■ DOCUMENT SEGMENT
>> start
# Evaluation (XGB vs NN) — Consolidated Notebook

This single notebook replaces separate variants and provides:
- **Interactive evaluation** using `03_scored/*_with_predictions.csv` (label + `xgb_prob` + `nn_prob`).
- **Headless artifacts ingestion** from `04_eval/` (summary/point metrics CSVs, link to latest HTML report).
- Optional threshold selection helpers (and commented-out ipywidgets block).

> No endpoint calls happen here; this notebook is presentation/analysis only.


In [None]:

import os, io, re, glob, json
from datetime import datetime
import boto3, pandas as pd, numpy as np
import matplotlib.pyplot as plt
from sklearn.metrics import (roc_auc_score, average_precision_score, brier_score_loss,
                             roc_curve, precision_recall_curve, confusion_matrix,
                             accuracy_score, precision_score, recall_score, f1_score)
>> end
[Stored items from a collection]
>> start
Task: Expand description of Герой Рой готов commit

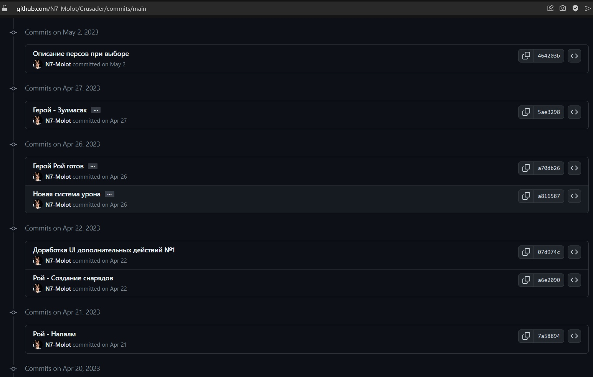Action: pos(93,166)
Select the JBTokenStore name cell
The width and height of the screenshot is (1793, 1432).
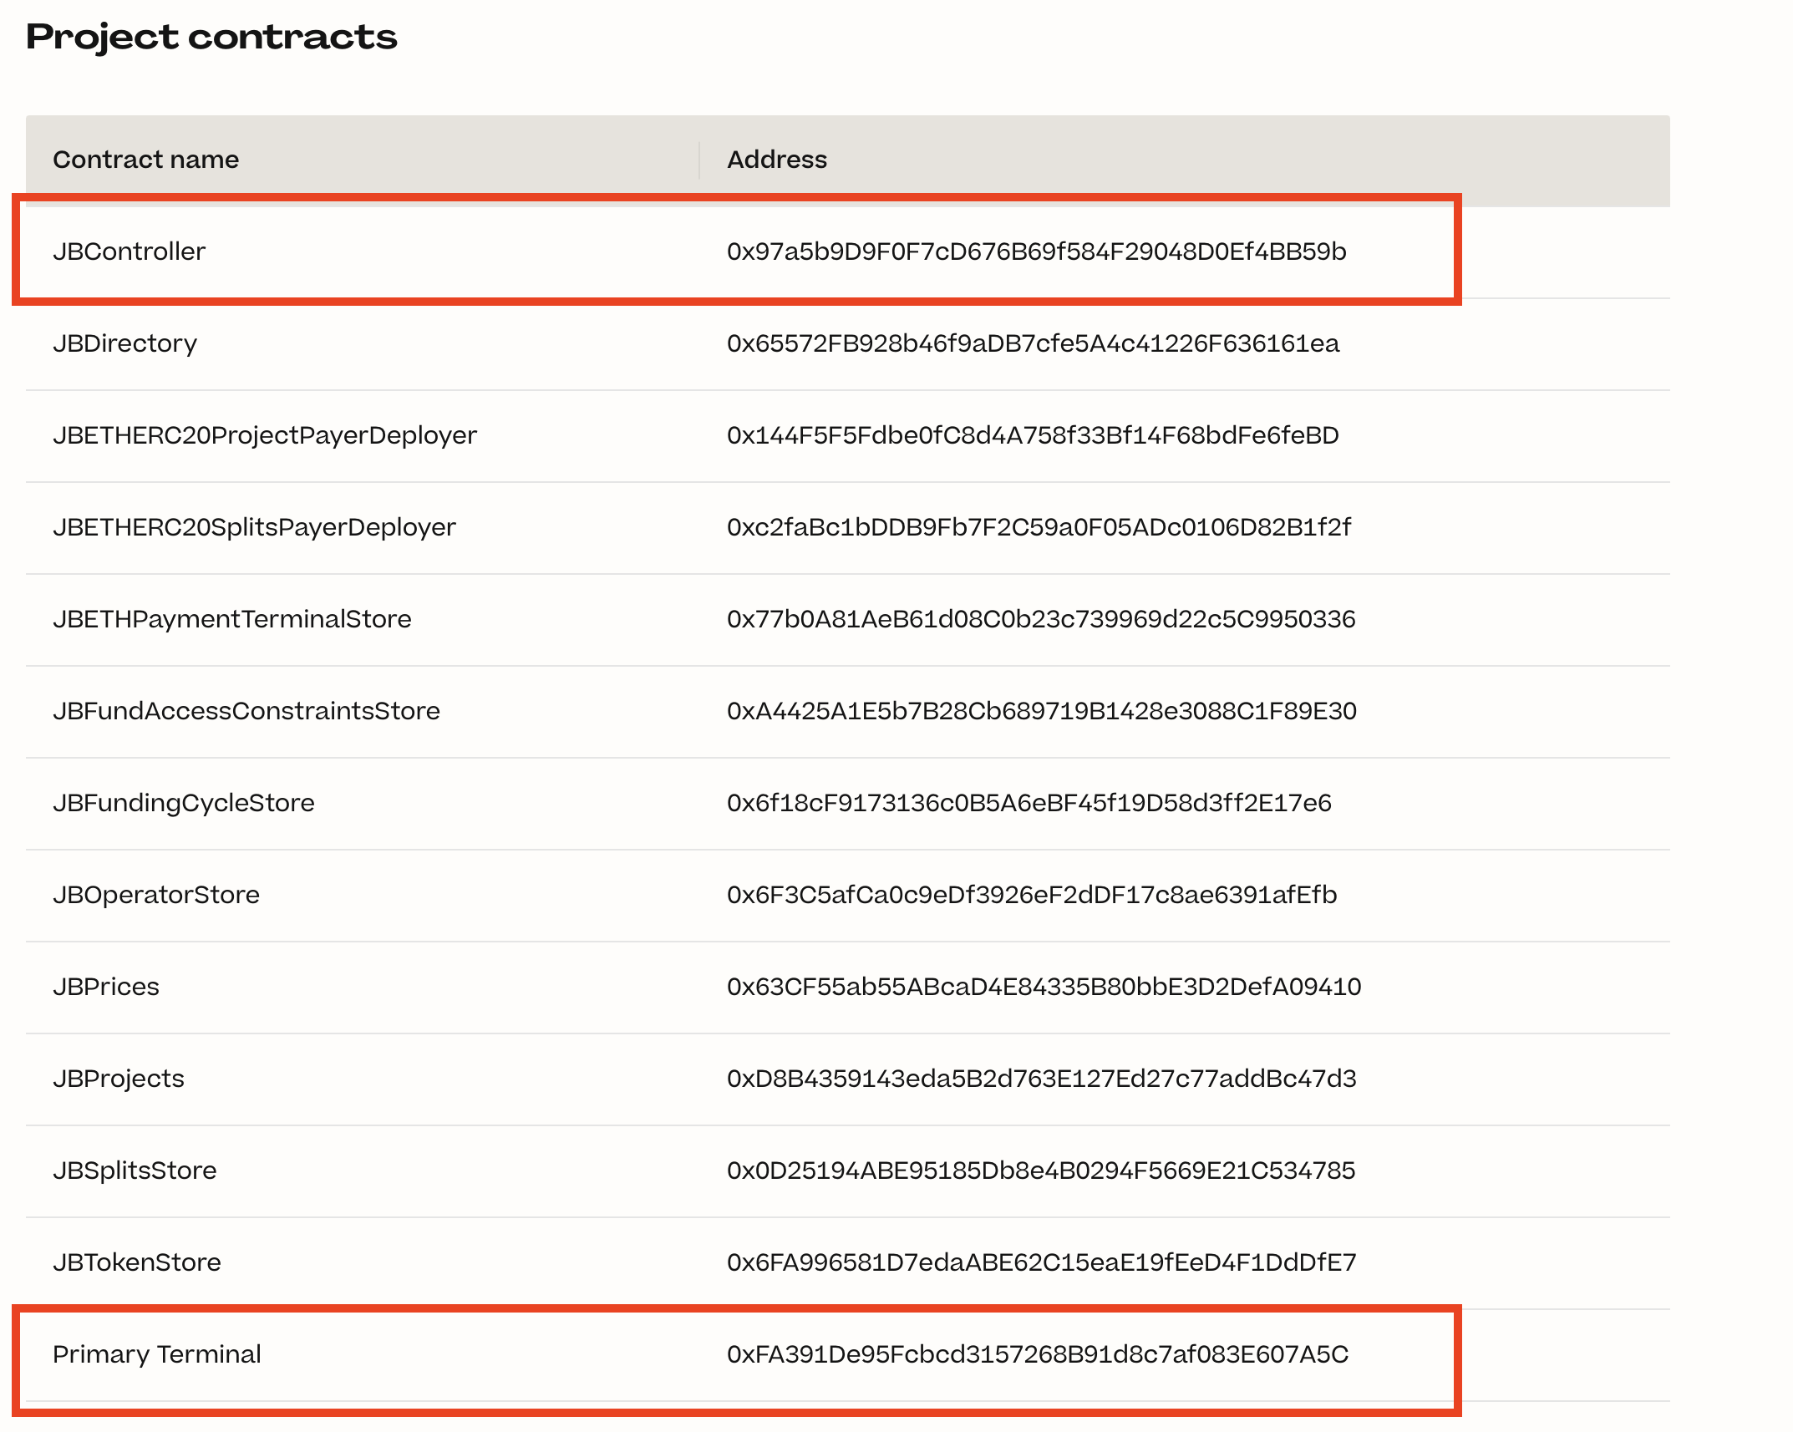(x=136, y=1262)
>> end
■ TASKS TO CARRY OUT
(a) Render this sentence from the notebook excerpt in Spanish: "No endpoint calls happen here; this notebook is presentation/analysis only."
(b) Output the part of the notebook excerpt starting with "# Evaluation (XGB" and going on through "latest HTML report).", character for character.
Work from the notebook excerpt alone.

■ SOLUTIONS IN ORDER
(a) Aquí no se realiza ninguna llamada a endpoints; este cuaderno es únicamente de presentación/análisis.

(b)
# Evaluation (XGB vs NN) — Consolidated Notebook

This single notebook replaces separate variants and provides:
- **Interactive evaluation** using `03_scored/*_with_predictions.csv` (label + `xgb_prob` + `nn_prob`).
- **Headless artifacts ingestion** from `04_eval/` (summary/point metrics CSVs, link to latest HTML report).